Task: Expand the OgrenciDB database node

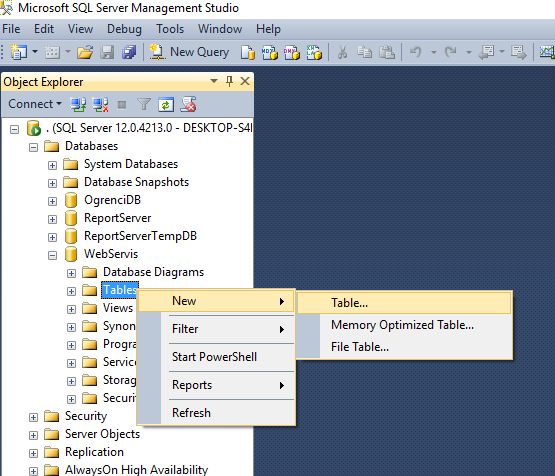Action: click(52, 201)

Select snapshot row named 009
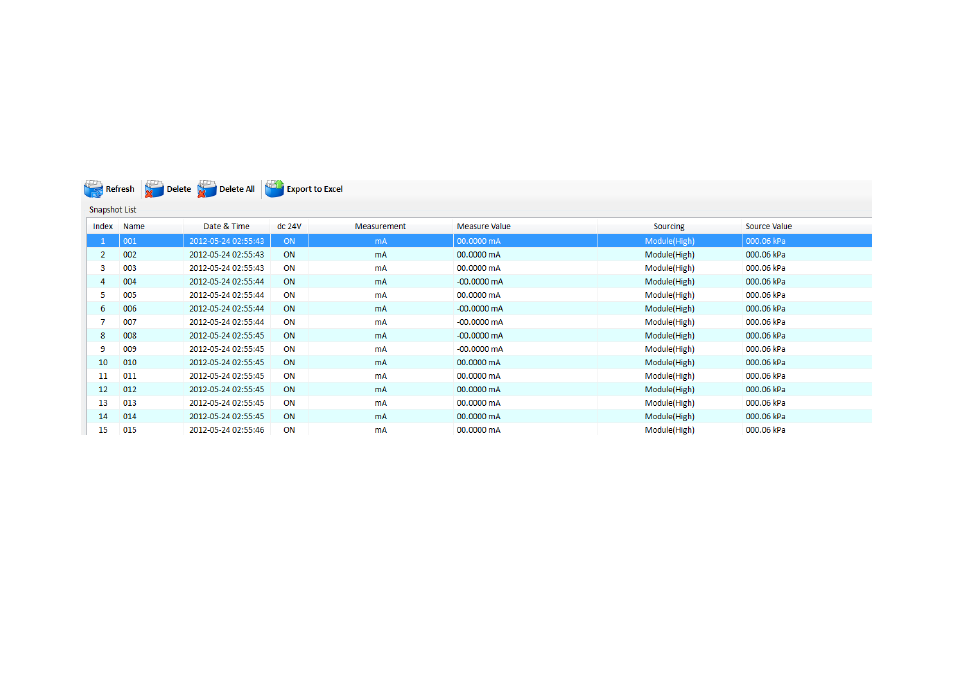point(479,349)
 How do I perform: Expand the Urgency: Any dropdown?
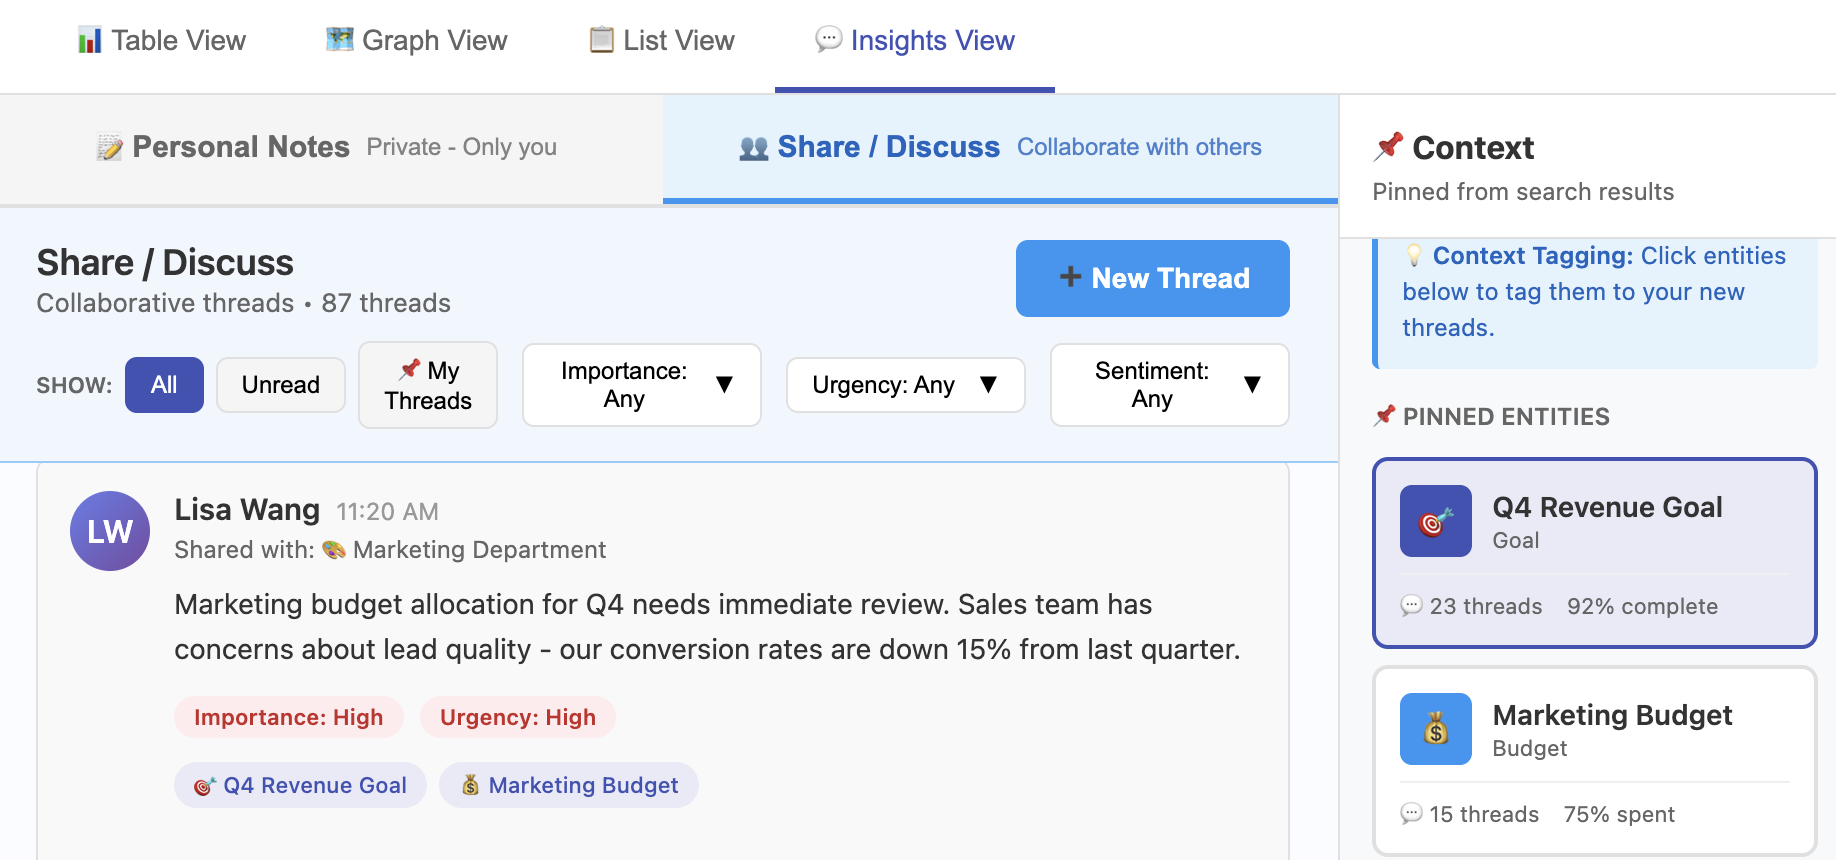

» Goal of the exercise
Without the pictures, return the records above exactly as written.

» Result of this exercise
Task: Expand the OgrenciDB database node

Action: click(52, 201)

Select snapshot row named 009
point(479,349)
 How do I perform: Expand the Urgency: Any dropdown?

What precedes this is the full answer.